━━ Data under study ━━
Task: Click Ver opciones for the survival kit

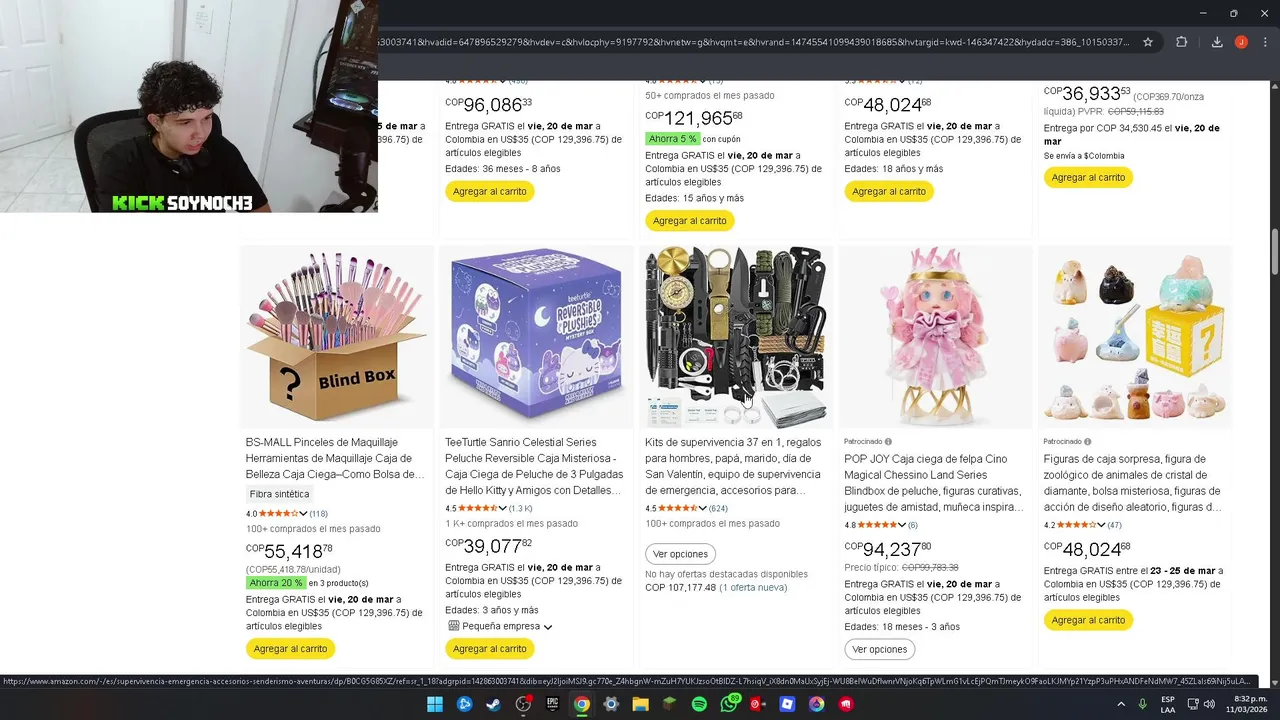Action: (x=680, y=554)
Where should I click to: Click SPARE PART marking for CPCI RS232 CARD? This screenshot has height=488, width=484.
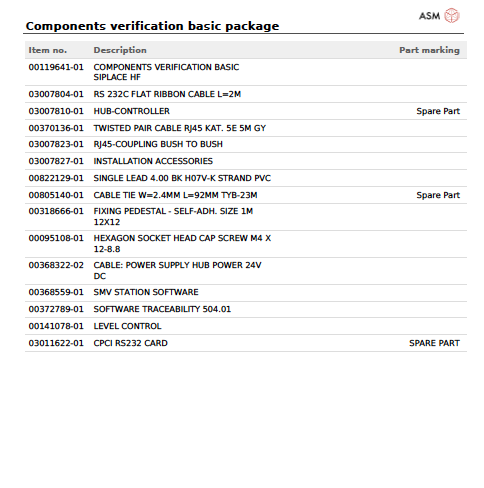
━━━
━━ Data under study ━━
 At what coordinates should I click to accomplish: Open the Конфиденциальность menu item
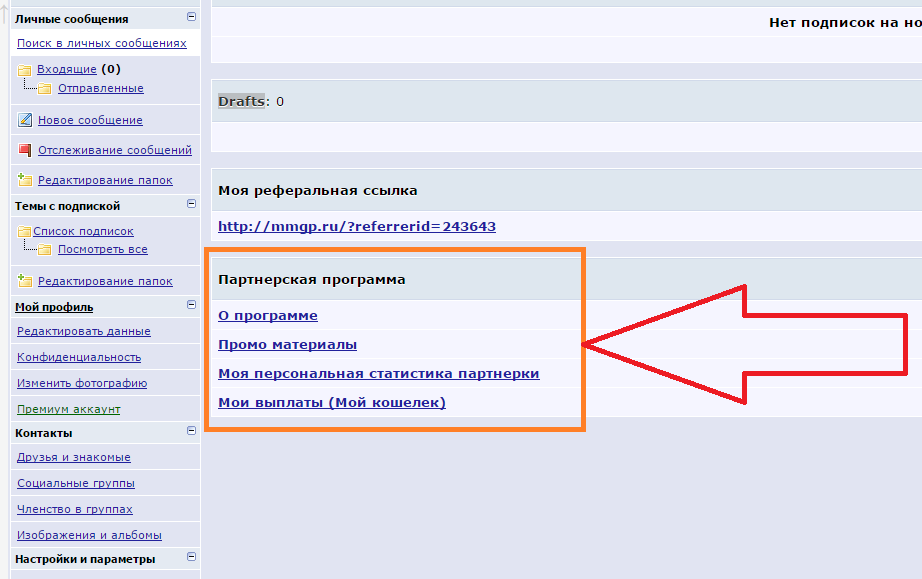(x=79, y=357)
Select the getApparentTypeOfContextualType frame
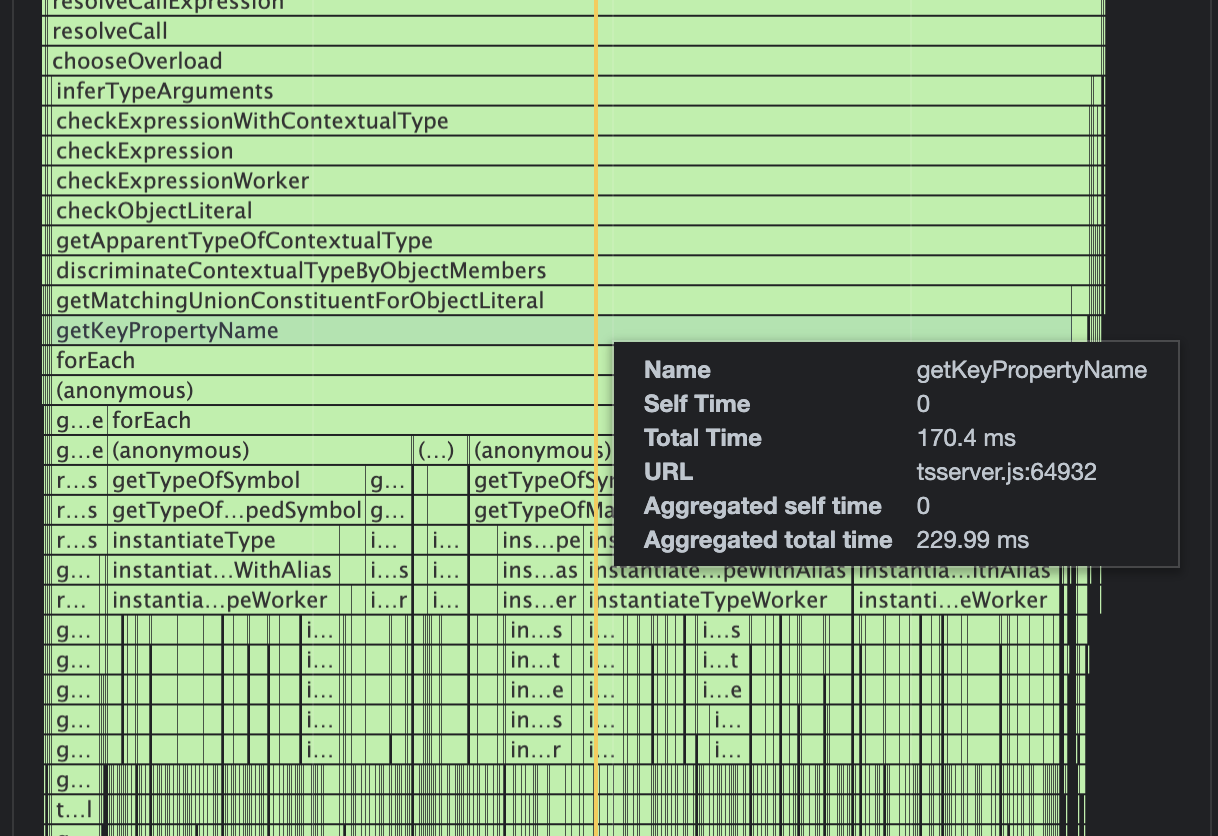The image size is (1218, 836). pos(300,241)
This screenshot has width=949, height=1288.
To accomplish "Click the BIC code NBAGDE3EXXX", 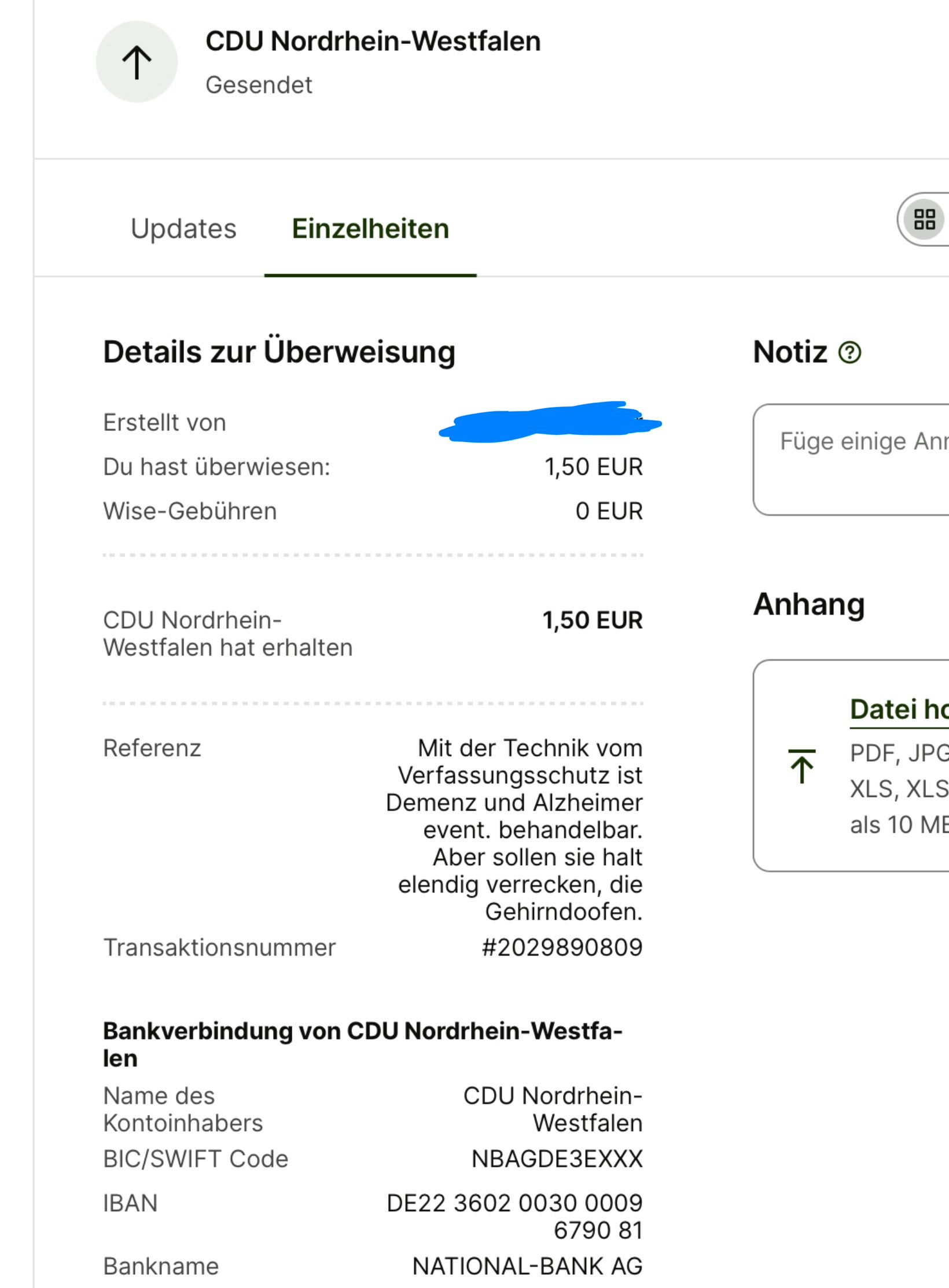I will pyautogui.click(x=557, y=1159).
━━━
From the records above, return each line where "width" occurs.

Where should I click to: Click SPARE PART marking for CPCI RS232 CARD? This screenshot has height=488, width=484.
This screenshot has width=949, height=1288.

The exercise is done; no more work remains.